Yeni ABD Merkez Bankası (Fed) verilerine göre, yeni üniversite ve lise mezunları arasındaki ücret farkı on yıllardır genişliyor ve geçen yıl daha da arttı.
Bununla birlikte Gallup ve Wall Street Journal’ın anketine göre, ‘Amerikan rüyasının’ temel taşı olan üniversite eğitiminin değerine olan güven düşüyor. Fakat ekonomik veriler, bir üniversite diplomasının bireylere ömür boyu kazanç avantajı ve diğer faydalar sağladığını gösteriyor.
2023’te, tam zamanlı çalışan 22-27 yaş arası yeni üniversite mezunları, yalnızca lise diplomasına sahip 22-27 yaşındakilerden yılda 24.000 dolar daha fazla kazandı.
1990’da, New York Fed tarafından takip edilen rakamlara göre, bugünün doları cinsinden fark 15.000’di.
Bu veriye, 20’li yaşların başında lise mezunu işçilerin muhtemelen yeni üniversite mezunlarından çok daha uzun yıllara dayanan iş tecrübesine sahip oldukları da ekleniyor.
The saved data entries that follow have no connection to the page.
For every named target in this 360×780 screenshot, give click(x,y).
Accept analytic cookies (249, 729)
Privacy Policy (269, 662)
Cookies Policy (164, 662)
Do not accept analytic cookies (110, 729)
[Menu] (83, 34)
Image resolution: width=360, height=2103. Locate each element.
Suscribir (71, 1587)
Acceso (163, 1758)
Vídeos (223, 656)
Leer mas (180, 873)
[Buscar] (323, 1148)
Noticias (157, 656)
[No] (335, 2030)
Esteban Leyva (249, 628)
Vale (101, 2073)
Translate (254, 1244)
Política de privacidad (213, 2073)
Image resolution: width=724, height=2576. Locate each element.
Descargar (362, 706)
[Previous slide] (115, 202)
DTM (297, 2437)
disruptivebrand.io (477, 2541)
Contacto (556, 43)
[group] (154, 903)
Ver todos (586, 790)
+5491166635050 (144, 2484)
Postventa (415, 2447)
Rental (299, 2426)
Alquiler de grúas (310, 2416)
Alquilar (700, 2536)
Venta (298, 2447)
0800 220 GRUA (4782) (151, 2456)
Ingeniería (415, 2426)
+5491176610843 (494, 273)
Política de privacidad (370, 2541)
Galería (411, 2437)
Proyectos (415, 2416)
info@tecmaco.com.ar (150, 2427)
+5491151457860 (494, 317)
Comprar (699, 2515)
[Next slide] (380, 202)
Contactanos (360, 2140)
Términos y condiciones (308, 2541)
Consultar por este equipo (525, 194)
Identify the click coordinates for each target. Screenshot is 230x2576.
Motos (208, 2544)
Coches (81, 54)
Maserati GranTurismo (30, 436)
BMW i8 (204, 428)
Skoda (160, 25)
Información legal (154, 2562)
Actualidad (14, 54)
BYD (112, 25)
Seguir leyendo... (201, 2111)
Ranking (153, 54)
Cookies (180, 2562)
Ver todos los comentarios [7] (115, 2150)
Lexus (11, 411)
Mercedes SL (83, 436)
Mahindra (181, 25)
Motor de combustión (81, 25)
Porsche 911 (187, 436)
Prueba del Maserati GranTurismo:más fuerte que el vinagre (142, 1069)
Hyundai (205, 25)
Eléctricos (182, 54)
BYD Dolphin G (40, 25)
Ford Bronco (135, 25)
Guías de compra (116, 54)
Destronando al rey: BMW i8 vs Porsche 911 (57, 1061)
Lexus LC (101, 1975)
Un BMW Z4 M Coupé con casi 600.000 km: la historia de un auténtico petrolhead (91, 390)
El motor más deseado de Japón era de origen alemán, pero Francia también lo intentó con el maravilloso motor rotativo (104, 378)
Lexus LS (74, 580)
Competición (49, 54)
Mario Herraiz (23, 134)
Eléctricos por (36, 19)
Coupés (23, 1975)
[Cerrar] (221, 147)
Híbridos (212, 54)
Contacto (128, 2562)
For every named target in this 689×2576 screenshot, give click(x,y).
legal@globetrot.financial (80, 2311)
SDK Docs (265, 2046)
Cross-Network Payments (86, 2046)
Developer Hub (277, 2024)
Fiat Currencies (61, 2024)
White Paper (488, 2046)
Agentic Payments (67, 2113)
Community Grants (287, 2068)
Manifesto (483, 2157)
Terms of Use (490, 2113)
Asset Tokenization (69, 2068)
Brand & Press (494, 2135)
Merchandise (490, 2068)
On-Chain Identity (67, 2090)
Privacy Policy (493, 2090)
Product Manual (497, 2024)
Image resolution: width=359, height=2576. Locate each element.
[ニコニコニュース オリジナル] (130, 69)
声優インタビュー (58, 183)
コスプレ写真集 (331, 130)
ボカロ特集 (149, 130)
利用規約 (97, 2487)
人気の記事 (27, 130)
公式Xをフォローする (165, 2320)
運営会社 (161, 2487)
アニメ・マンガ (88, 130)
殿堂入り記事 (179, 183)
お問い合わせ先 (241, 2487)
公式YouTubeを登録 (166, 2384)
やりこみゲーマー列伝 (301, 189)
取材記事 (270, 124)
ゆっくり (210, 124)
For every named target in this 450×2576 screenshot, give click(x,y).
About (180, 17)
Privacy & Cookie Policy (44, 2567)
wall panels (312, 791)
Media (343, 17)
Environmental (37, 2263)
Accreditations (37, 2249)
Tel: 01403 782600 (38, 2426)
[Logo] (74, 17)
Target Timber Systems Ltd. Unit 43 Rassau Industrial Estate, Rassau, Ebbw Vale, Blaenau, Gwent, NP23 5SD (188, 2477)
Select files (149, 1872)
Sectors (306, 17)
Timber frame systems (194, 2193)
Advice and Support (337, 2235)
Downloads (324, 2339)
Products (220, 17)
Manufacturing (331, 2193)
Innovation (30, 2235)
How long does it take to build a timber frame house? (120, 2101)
Buna rağmen üniversite mezunları, lise mezunlarından çok daha fazla kazanıyor.
Axios’a göre araştırma ekonomisti David Deming, yalnızca ücretlerde değil primlerde de arada fark olduğuna işaret ediyor. Üniversite eğitimi almış bir grup işçiyi çalışma hayatları boyunca takip eden Deming’in bulgularına göre, 25 yaşındaki bu kişiler, lise mezunlarına göre %27’lik daha fazla prime sahipti. 55 yaşına gelindiğinde bu artı prim %60’a yükseliyordu.
Harvard Kennedy Okulunda profesör olan Deming, “Bir gence, üniversite diplomasının artık gerekli olmadığını söylemek yanlıştır,” diyor.
Araştırmalar, üniversiteye gidip mezun olamayanların bile hiç gitmeyenlerden daha fazla ücret aldığını gösteriyor. Daha eğitimli çalışanların, uzaktan çalışma yeteneği, ücretli hastalık ve aile iznine erişim ve sağlık sigortası gibi başka avantajlara da sahip olma olasılığı daha yüksek.
2022’de, pandemi sonrası dönemde, düşük ücretliler için reel ücret artışları arttıkça üniversite mezunlarınınki daralmıştı. Bu, restoranlar gibi sektörlerde işgücü kıtlığıyla karşı karşıya kalan işletmelerin işçilere yönelik talebinden kaynaklandı.
Bu dönemin kapandığı ve şimdilerde iki grup arasındaki ücret farkının yeniden açıldığı tespit ediliyor. NY Fed’de kentsel ve bölgesel çalışmalar başkanı Jaison Abel, bu verileri yıllardır takip ediyor ve “Sadece lise diplomasına sahip olanlar için giderek daha az fırsat, özellikle de iyi ödeme fırsatları var,” diyor.
Öte yandan, üniversite mezunlarının ortalama ücretlerinin 1990’dan bu yana dramatik bir artış gösterdiği de söylenemez. 1990’da 55.000 dolar civarında olan ortalama üniversite mezunu işçi ücreti ancak geçen sene 60.000 dolara yükseldi. Fakat aynı yıl 40.000 dolar olan ortalama lise mezunu işçi ücreti, şimdilerde 36.000 dolar civarına gerilemiş durumda.
Öte yandan ABD’de daha az iş ilanı üniversite diploması gerektirdiğini yazıyor. Yine de bu, işverenlerin aslında üniversite diploması olmayan daha fazla işçiyi işe aldığı anlamına gelmiyor.
Indeed İşe Alım Laboratuvarından alınan verilere göre, ocak ayında Indeed’de yayınlanan iş ilanlarının %52’sinde herhangi bir örgün eğitim gereksinimi yer almıyordu. Bu oran 2019’da %48’di.
İşgücü piyasasında, patronların reklamlarını daha fazla kısıtlama ile yüklemeye daha az eğilimli olduğu öne sürülüyor. Bir diğer etken de, iş ilanlarında bazen zaten aşikar olan diploma isteğine yer verilmemiş olması. Örneğin ‘hekim’ aranıyor ilanlarından bazılarının eğitim gereksinimlerine tıp alanında diploma alınmış olması gerektiği yazmıyor ama bunun için özel bir ibareye de gerek duyulmuyor.